Remarks of Maria Grazia Giammarinaro, UN Special Rapporteur on trafficking in persons, especially women and children at the High level side event on trafficking of women and children fleeing conflicts (CSW 61)

16 March 2017

This room full of women reminds me that anti-trafficking action has largely been in the hands of women worldwide, both in governments and in NGOs. And this is the reason why the anti-trafficking experience continues to be ase on a human rights based approach, on solidarity and empowerment.

I welcome this side event – and I would like to thank Italy for organizing it - shading light especially on the challenges faces by children fleeing conflict. Although there are many other, atrocious and more visible ways in which children are severily hurt and traumatised by conflict, for example when they are recruited by regular or irregular armed groups, vulnerabilities to trafficking and exploitation of children fleeing conflict zones is often forgotten, and not adequately addressed.

Over the past year my mandate has focused on the link between trafficking in persons and conflict and particularly has looked at the vulnerabilities of persons fleeing conflict to become trafficked, especially refugees and asylum seekers.

In both my reports to the Human Rights Council and the General Assembly, as well as through numerous interventions at an open sessione of the Security Council and high level meetings, I have reiterated what grass roots organizations and agencies operating within conflict-affected areas or as first responders at countries of transit have been denouncing during the past few years, since the mass migration crisis erupted in Europe: trafficking in persons in conflict and crisis situations is not a mere possibility, but a consequence of crisis and conflict on a regular basis, which means that trafficking is a systemic outcome of conflict. However, conflict-related trafficking is rarely detected, and even less addressed.

For so many people who are forced to flee their country because of armed conflict, the journey of escape has become increasingly expensive and hazardous, with a tangible risk of trafficking-related exploitation. Sometimes these dangers relate to the available paths of escape. Throughout their journey and at their destination, migrants, including refugees and asylum seekers, are highly vulnerable to physical violence, sexual assault, extortion and trafficking, as well as detention by national authorities.

This statement is supported by numerous evidence and cases I have highlighted in my last reports:

  • Incidence of trafficking and exploitation, primarily among Afghan, Syrian and Iraqi men and boys with low educational levels and travelling alone, has been detected among irregular migrants arriving in Europe along the western Balkan routes.
  • The journey of female migrants and unaccompanied children is particularly hazardous. Thousands of such women and children have disappeared, presumably abducted for purposes of trafficking related exploitation.
  • Sudanese and Somalian refugees and asylum seekers fleeing conflict, including numerous unaccompanied children, have been kidnapped or lured from refugee camps or while travelling, sold and subsequently held captive in Libya or in the Sinai desert for purposes of exploitation through extortion. Nigerian women and girls, including those escaping from areas controlled by Boko Haram, continue to be trafficked form Edo State to European countries for the purpose of sexual exploitation by organized criminal groups forcing them to repay exorbitant debts.

(Dataset entries)
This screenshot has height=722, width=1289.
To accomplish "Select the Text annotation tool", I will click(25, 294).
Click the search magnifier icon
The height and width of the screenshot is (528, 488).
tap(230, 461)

Task description:
Name every nationality of migrants or refugees mentioned in the bulleted list of the speech on trafficking. Rely only on the speech on trafficking for what comes next.

Finished answer:
Afghan, Syrian, Iraqi, Sudanese, Somalian, Nigerian